I don't own Life, or it's characters. Just playing with them.


He thought the worst day of his life was when the judge declared proudly that he'd be heading to Pelican Bay's maximum security prison to serve his sentence. There was no denying he'd done the crimes, and he was perfectly willing to do his time. The idea that they would lock him away with murderers and rapists for a little (well a lot) of embezzling had never occurred to him. It wasn't fair, even the prosecutor had looked a little shocked.

He heard the judge now had a television show; he'd never checked.

The worst days of his life were the first week at Pelican Bay. The first two days he kept to himself and was left alone; now he knew they were just scoping him out, figuring out what exactly he'd done to get sent here. How much of a threat he was.
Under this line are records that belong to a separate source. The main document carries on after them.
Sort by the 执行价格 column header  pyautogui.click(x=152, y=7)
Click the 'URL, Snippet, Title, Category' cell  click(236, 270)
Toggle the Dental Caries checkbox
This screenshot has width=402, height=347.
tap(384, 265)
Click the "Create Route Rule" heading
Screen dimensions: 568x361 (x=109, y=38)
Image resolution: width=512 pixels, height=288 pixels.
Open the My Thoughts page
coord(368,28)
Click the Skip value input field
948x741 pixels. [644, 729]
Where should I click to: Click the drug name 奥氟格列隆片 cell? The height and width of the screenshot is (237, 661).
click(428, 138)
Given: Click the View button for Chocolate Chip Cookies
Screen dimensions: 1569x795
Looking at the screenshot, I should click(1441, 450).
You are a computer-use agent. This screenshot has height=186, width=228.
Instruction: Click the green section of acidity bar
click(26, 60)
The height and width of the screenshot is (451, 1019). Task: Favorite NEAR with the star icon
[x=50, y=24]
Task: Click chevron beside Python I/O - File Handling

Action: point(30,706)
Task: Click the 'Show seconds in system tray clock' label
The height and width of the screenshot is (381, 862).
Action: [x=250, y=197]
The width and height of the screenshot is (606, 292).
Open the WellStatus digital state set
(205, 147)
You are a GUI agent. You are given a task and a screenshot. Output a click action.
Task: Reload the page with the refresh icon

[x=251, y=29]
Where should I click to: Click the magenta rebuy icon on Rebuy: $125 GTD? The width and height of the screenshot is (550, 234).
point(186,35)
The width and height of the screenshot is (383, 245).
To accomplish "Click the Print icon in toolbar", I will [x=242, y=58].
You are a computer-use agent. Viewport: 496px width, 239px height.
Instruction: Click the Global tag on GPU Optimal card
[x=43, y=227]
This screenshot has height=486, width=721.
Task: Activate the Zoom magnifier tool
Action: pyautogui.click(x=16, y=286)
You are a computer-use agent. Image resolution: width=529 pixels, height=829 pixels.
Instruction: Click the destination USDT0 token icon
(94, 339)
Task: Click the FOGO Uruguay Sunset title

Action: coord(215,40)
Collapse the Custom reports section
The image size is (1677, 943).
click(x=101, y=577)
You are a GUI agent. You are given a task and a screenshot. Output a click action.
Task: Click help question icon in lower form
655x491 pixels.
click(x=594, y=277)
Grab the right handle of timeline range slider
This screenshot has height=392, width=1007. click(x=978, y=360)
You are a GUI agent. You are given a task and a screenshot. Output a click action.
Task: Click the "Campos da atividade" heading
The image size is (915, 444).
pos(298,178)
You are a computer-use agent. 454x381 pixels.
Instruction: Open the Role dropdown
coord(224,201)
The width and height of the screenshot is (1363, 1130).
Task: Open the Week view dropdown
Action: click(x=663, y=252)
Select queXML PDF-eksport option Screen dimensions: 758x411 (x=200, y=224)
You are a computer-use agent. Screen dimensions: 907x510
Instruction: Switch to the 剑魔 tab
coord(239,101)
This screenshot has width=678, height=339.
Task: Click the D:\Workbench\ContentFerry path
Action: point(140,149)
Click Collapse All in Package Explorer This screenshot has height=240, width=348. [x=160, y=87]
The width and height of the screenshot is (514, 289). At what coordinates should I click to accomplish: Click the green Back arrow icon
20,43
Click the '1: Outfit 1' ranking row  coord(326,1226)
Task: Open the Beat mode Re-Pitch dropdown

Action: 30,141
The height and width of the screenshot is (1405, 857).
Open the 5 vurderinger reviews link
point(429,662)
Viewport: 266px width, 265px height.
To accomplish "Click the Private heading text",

He was too unimportant for most of the inmates to bother him much. Not all of them though.

Johnny, a gangbanger wannabe who if he was five feet five inches then Ted was completely innocent had taken a dislike to him. At first it was just knocked over meals, the occasional shove. He'd kept his head down, figuring that if he just turned the other cheek—

Then he'd made the mistake of turning his back on Johnny and the next time he was out in the yard--

"You turn your back on me, Grandpa? Gonna make you my bitch!"

The punch to the back of his head stuns him, knocks him to the cement. A foot catches him in the ribs, then in the stomach, then the spine. He curled up as tightly as he could, trying to protect his head, wishing it would be over, wish he could just die--

"Johnny. He's mine," The voice comes out of nowhere, flat and without inflection.

"Back off, Crews, this ain't none of your business."

"A weak man harms those smaller than himself to create the illusion of strength."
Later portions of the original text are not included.